**SET EXERCISE**
Copy the following items word for word, keeping every line as it appears.

++++ GIVEN RECORDS ++++

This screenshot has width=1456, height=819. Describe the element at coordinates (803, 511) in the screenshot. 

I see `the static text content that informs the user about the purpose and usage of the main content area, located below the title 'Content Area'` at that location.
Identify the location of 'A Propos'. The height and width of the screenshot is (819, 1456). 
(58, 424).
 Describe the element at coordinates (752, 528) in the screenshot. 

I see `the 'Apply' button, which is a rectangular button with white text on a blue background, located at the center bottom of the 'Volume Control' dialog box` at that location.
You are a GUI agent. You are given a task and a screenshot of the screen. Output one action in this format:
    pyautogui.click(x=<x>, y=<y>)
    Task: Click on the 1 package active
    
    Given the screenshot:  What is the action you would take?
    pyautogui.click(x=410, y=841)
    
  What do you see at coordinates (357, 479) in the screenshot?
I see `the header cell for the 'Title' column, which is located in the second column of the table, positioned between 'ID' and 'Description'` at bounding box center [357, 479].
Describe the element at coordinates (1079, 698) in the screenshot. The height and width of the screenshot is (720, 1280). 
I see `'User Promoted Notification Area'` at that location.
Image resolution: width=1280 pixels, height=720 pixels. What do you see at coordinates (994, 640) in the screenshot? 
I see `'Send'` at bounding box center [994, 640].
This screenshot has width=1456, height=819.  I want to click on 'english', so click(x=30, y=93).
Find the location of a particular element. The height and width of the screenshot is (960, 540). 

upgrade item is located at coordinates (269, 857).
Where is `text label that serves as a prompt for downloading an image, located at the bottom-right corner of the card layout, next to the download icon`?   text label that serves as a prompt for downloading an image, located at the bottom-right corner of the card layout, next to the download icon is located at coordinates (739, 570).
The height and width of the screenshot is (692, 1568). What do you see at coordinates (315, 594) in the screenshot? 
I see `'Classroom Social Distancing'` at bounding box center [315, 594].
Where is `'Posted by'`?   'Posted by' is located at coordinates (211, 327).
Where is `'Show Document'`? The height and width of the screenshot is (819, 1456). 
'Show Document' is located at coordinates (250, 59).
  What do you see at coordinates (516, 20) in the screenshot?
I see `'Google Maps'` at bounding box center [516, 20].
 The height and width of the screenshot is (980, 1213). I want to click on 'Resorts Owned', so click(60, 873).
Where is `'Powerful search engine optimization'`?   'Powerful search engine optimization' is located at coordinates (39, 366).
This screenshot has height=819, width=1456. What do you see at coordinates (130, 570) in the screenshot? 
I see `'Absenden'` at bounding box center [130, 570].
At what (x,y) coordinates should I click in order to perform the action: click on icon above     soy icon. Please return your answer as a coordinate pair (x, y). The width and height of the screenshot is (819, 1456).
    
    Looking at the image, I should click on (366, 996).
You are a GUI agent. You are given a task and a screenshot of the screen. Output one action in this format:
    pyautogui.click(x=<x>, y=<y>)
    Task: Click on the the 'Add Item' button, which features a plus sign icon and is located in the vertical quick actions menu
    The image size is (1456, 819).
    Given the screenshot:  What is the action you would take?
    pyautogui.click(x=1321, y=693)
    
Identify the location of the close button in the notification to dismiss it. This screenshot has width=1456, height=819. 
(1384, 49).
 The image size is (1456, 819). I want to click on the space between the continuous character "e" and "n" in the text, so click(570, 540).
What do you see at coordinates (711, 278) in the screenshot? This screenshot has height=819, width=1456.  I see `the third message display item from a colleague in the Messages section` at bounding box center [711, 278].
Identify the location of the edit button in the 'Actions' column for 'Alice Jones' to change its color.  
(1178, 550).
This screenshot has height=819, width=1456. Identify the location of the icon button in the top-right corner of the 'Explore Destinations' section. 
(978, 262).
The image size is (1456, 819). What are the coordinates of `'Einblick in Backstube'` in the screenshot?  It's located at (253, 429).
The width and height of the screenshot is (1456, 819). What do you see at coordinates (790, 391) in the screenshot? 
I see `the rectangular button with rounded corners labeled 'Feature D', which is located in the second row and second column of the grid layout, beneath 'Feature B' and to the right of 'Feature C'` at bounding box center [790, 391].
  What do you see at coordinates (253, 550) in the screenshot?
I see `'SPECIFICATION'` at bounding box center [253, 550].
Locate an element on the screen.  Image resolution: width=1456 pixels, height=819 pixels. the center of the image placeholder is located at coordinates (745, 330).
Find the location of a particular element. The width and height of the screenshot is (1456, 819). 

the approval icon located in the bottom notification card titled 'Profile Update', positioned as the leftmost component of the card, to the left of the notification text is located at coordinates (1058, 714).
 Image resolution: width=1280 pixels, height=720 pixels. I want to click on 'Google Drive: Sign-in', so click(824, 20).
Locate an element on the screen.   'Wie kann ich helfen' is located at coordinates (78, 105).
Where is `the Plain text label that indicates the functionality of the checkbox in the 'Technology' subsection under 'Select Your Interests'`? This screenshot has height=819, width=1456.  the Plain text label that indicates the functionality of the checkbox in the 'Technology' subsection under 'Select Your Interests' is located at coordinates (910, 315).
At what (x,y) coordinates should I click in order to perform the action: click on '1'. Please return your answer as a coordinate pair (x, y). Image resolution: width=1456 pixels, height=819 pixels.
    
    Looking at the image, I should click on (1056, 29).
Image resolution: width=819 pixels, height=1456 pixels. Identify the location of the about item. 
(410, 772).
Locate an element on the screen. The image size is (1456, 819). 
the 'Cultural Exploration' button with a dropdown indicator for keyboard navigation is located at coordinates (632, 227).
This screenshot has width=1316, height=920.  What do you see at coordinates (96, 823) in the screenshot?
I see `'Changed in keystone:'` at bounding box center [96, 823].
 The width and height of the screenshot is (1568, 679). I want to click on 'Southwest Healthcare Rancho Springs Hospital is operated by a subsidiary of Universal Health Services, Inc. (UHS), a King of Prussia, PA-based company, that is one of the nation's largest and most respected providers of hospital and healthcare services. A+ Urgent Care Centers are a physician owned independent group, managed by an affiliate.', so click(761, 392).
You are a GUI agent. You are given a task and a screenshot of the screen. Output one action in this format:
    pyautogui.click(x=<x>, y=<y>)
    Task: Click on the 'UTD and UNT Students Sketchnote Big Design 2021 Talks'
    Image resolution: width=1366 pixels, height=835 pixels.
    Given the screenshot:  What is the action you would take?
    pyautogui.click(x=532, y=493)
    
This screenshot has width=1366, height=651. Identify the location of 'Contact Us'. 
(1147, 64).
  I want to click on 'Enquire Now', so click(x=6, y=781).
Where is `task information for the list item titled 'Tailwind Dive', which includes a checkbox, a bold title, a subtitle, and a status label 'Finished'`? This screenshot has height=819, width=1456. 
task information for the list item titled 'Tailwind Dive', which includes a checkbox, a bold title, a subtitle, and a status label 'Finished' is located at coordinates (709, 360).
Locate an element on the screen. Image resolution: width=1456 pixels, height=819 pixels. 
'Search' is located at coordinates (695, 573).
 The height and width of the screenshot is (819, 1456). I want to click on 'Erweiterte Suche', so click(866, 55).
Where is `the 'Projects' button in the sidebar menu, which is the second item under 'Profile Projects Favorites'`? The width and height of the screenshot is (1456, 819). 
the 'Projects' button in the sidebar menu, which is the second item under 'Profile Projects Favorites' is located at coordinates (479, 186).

++++

**IN RESPONSE**
This screenshot has width=1456, height=819. Describe the element at coordinates (803, 511) in the screenshot. 

I see `the static text content that informs the user about the purpose and usage of the main content area, located below the title 'Content Area'` at that location.
Identify the location of 'A Propos'. The height and width of the screenshot is (819, 1456). 
(58, 424).
 Describe the element at coordinates (752, 528) in the screenshot. 

I see `the 'Apply' button, which is a rectangular button with white text on a blue background, located at the center bottom of the 'Volume Control' dialog box` at that location.
You are a GUI agent. You are given a task and a screenshot of the screen. Output one action in this format:
    pyautogui.click(x=<x>, y=<y>)
    Task: Click on the 1 package active
    
    Given the screenshot:  What is the action you would take?
    pyautogui.click(x=410, y=841)
    
  What do you see at coordinates (357, 479) in the screenshot?
I see `the header cell for the 'Title' column, which is located in the second column of the table, positioned between 'ID' and 'Description'` at bounding box center [357, 479].
Describe the element at coordinates (1079, 698) in the screenshot. The height and width of the screenshot is (720, 1280). 
I see `'User Promoted Notification Area'` at that location.
Image resolution: width=1280 pixels, height=720 pixels. What do you see at coordinates (994, 640) in the screenshot? 
I see `'Send'` at bounding box center [994, 640].
This screenshot has width=1456, height=819.  I want to click on 'english', so click(x=30, y=93).
Find the location of a particular element. The height and width of the screenshot is (960, 540). 

upgrade item is located at coordinates (269, 857).
Where is `text label that serves as a prompt for downloading an image, located at the bottom-right corner of the card layout, next to the download icon`?   text label that serves as a prompt for downloading an image, located at the bottom-right corner of the card layout, next to the download icon is located at coordinates (739, 570).
The height and width of the screenshot is (692, 1568). What do you see at coordinates (315, 594) in the screenshot? 
I see `'Classroom Social Distancing'` at bounding box center [315, 594].
Where is `'Posted by'`?   'Posted by' is located at coordinates (211, 327).
Where is `'Show Document'`? The height and width of the screenshot is (819, 1456). 
'Show Document' is located at coordinates (250, 59).
  What do you see at coordinates (516, 20) in the screenshot?
I see `'Google Maps'` at bounding box center [516, 20].
 The height and width of the screenshot is (980, 1213). I want to click on 'Resorts Owned', so click(60, 873).
Where is `'Powerful search engine optimization'`?   'Powerful search engine optimization' is located at coordinates (39, 366).
This screenshot has height=819, width=1456. What do you see at coordinates (130, 570) in the screenshot? 
I see `'Absenden'` at bounding box center [130, 570].
At what (x,y) coordinates should I click in order to perform the action: click on icon above     soy icon. Please return your answer as a coordinate pair (x, y). The width and height of the screenshot is (819, 1456).
    
    Looking at the image, I should click on (366, 996).
You are a GUI agent. You are given a task and a screenshot of the screen. Output one action in this format:
    pyautogui.click(x=<x>, y=<y>)
    Task: Click on the the 'Add Item' button, which features a plus sign icon and is located in the vertical quick actions menu
    The image size is (1456, 819).
    Given the screenshot:  What is the action you would take?
    pyautogui.click(x=1321, y=693)
    
Identify the location of the close button in the notification to dismiss it. This screenshot has width=1456, height=819. 
(1384, 49).
 The image size is (1456, 819). I want to click on the space between the continuous character "e" and "n" in the text, so click(570, 540).
What do you see at coordinates (711, 278) in the screenshot? This screenshot has height=819, width=1456.  I see `the third message display item from a colleague in the Messages section` at bounding box center [711, 278].
Identify the location of the edit button in the 'Actions' column for 'Alice Jones' to change its color.  
(1178, 550).
This screenshot has height=819, width=1456. Identify the location of the icon button in the top-right corner of the 'Explore Destinations' section. 
(978, 262).
The image size is (1456, 819). What are the coordinates of `'Einblick in Backstube'` in the screenshot?  It's located at (253, 429).
The width and height of the screenshot is (1456, 819). What do you see at coordinates (790, 391) in the screenshot? 
I see `the rectangular button with rounded corners labeled 'Feature D', which is located in the second row and second column of the grid layout, beneath 'Feature B' and to the right of 'Feature C'` at bounding box center [790, 391].
  What do you see at coordinates (253, 550) in the screenshot?
I see `'SPECIFICATION'` at bounding box center [253, 550].
Locate an element on the screen.  Image resolution: width=1456 pixels, height=819 pixels. the center of the image placeholder is located at coordinates (745, 330).
Find the location of a particular element. The width and height of the screenshot is (1456, 819). 

the approval icon located in the bottom notification card titled 'Profile Update', positioned as the leftmost component of the card, to the left of the notification text is located at coordinates (1058, 714).
 Image resolution: width=1280 pixels, height=720 pixels. I want to click on 'Google Drive: Sign-in', so click(824, 20).
Locate an element on the screen.   'Wie kann ich helfen' is located at coordinates (78, 105).
Where is `the Plain text label that indicates the functionality of the checkbox in the 'Technology' subsection under 'Select Your Interests'`? This screenshot has height=819, width=1456.  the Plain text label that indicates the functionality of the checkbox in the 'Technology' subsection under 'Select Your Interests' is located at coordinates (910, 315).
At what (x,y) coordinates should I click in order to perform the action: click on '1'. Please return your answer as a coordinate pair (x, y). Image resolution: width=1456 pixels, height=819 pixels.
    
    Looking at the image, I should click on (1056, 29).
Image resolution: width=819 pixels, height=1456 pixels. Identify the location of the about item. 
(410, 772).
Locate an element on the screen. The image size is (1456, 819). 
the 'Cultural Exploration' button with a dropdown indicator for keyboard navigation is located at coordinates (632, 227).
This screenshot has width=1316, height=920.  What do you see at coordinates (96, 823) in the screenshot?
I see `'Changed in keystone:'` at bounding box center [96, 823].
 The width and height of the screenshot is (1568, 679). I want to click on 'Southwest Healthcare Rancho Springs Hospital is operated by a subsidiary of Universal Health Services, Inc. (UHS), a King of Prussia, PA-based company, that is one of the nation's largest and most respected providers of hospital and healthcare services. A+ Urgent Care Centers are a physician owned independent group, managed by an affiliate.', so click(761, 392).
You are a GUI agent. You are given a task and a screenshot of the screen. Output one action in this format:
    pyautogui.click(x=<x>, y=<y>)
    Task: Click on the 'UTD and UNT Students Sketchnote Big Design 2021 Talks'
    Image resolution: width=1366 pixels, height=835 pixels.
    Given the screenshot:  What is the action you would take?
    pyautogui.click(x=532, y=493)
    
This screenshot has width=1366, height=651. Identify the location of 'Contact Us'. 
(1147, 64).
  I want to click on 'Enquire Now', so click(x=6, y=781).
Where is `task information for the list item titled 'Tailwind Dive', which includes a checkbox, a bold title, a subtitle, and a status label 'Finished'`? This screenshot has height=819, width=1456. 
task information for the list item titled 'Tailwind Dive', which includes a checkbox, a bold title, a subtitle, and a status label 'Finished' is located at coordinates (709, 360).
Locate an element on the screen. Image resolution: width=1456 pixels, height=819 pixels. 
'Search' is located at coordinates (695, 573).
 The height and width of the screenshot is (819, 1456). I want to click on 'Erweiterte Suche', so click(866, 55).
Where is `the 'Projects' button in the sidebar menu, which is the second item under 'Profile Projects Favorites'`? The width and height of the screenshot is (1456, 819). 
the 'Projects' button in the sidebar menu, which is the second item under 'Profile Projects Favorites' is located at coordinates (479, 186).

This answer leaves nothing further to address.